5. Rupia Indonesia (IDR)
Indonesia es la mayor economía del Sudeste Asiático, pero la rupia nunca se fortaleció. Desde 1998, permanece entre las monedas más devaluadas del mundo, cotizada en torno a 15.500 por dólar. Ventaja turística: Bali es extremadamente barata para brasileños. Con R$ 200 por día, vives como un rey.
6. Som Uzbeko (UZS)
Uzbekistán hizo reformas económicas importantes, pero el som aún carga décadas de economía aislada. Cerca de 12.800 por dólar, la moneda refleja una transición aún incompleta. El país intenta atraer inversiones, pero la moneda débil sigue siendo un obstáculo.
7. Franco Guineano (GNF)
Caso clásico de paradoja económica: recursos naturales abundantes, moneda débil. Guinea posee oro y bauxita, pero la inestabilidad política y la corrupción impiden que esa riqueza se traduzca en fortalecimiento monetario. Aproximadamente 8.600 GNF por dólar.

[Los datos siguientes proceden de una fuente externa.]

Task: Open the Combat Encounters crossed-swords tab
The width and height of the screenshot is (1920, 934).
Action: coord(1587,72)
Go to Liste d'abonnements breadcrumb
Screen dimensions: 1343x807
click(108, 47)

8. Guaraní Paraguayo (PYG)
Nuestro vecino Paraguay tiene una economía relativamente estable, pero el guaraní es tradicionalmente débil — cerca de 7,42 por real brasileño. Para los consumidores brasileños, Ciudad del Este sigue siendo el paraíso de las compras. La moneda devaluada transforma la frontera en una zona de atracción comercial.
9. Ariary Malgache (MGA)
Madagascar, una de las naciones más pobres del mundo, tiene el ariary como reflejo directo de esa realidad. Con aproximadamente 4.500 por dólar, las importaciones son prohibitivamente caras y la población tiene un poder de compra internacional prácticamente nulo.
10. Franco de Burundi (BIF)
Cerrando el ranking, el franco de Burundi está tan devaluado (cerca de 550 por real) que compras significativas exigen cargar volúmenes literales de billetes. La inestabilidad política crónica de Burundi se refleja directamente en la moneda. Es prácticamente papel de colores en transacciones internacionales.
Lo que estas monedas más devaluadas revelan a los inversores
El ranking de las monedas más devaluadas de 2025 es más que una curiosidad financiera. Es una advertencia económica que enseña lecciones prácticas:
Economías frágiles = riesgos enormes. Las monedas devaluadas pueden parecer oportunidades de ganga, pero indican crisis profundas. Invertir en estos mercados requiere cobertura cuidadosa.
El turismo se beneficia. Los destinos con monedas más devaluadas se vuelven extremadamente baratos. Brasil, con su moneda depreciada en 2025, experimentó un aumento en el turismo internacional. Lo opuesto también es cierto: brasileños encontraban destinos asiáticos accesibles.
La estabilidad monetaria es la base de la prosperidad. Observar cómo las monedas colapsan y las poblaciones sufren es una lección viva sobre la importancia de buena gobernanza, confianza institucional y políticas económicas consistentes. Sin estos pilares, ninguna moneda resiste.
La diversificación de activos trasciende fronteras. En países con monedas más devaluadas, las poblaciones que entienden economía buscan Bitcoin, oro, dólares estadounidenses — cualquier cosa que preserve valor. Esa es una lección universal: concentrar riqueza en una moneda débil es receta para la pobreza.
El futuro de las monedas más devaluadas dependerá de cambios políticos y económicos estructurales que, en la mayoría de los casos, llevan décadas en materializarse. Hasta entonces, las poblaciones de estos países siguen lidiando con la realidad de una moneda que pierde valor más rápido de lo que pueden gastar.